Let us note that in the square bracketed terms of Eqs. (A.24A.25)–(A.26), soon after the onset of the contracting phase, since \(a/a_\mathrm {in}\ll 1\), the dominant term is the one with the smallest power of \(a/a_\mathrm {in}\). Assuming that \(w\in ]-1/3,1[\), this power is either 0, when \(w>0\), or 6w when \(w<0\). Indeed, \(3w+1>0\) for \(w>-1/3\) so \(3/2(3w+1)\) is never the smallest power index, and \(9w+1>6w\) for \(w>-1/3\) so \(9w+1\) is never the smallest power index either. This means that, as in Eq. (A.27), the result either scales as \((a/a_\mathrm {in})^0\) or as \((a/a_\mathrm {in})^{6w}\).

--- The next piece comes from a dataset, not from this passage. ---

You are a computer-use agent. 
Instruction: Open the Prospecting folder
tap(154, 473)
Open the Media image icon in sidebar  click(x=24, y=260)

It is then easy to see that the prefactors appearing in Eqs. (A.23) and (A.27) are the same, up to overall constants of order one, and up to the (crucial) additional \(\epsilon ^2\) factor appearing in Eq. (A.23). One concludes that, provided \(\epsilon \ll 1\), the stochastic result provides a good approximation to the full QFT result. This has been derived here for the coincident configuration of the field correlators, but this can be easily extended to the non-coincident configuration, and to the two-point function of the anisotropic stress since the two are simply related via Eq. (3.22). This validates the use of the stochastic formalism to perform the calculation presented in this work.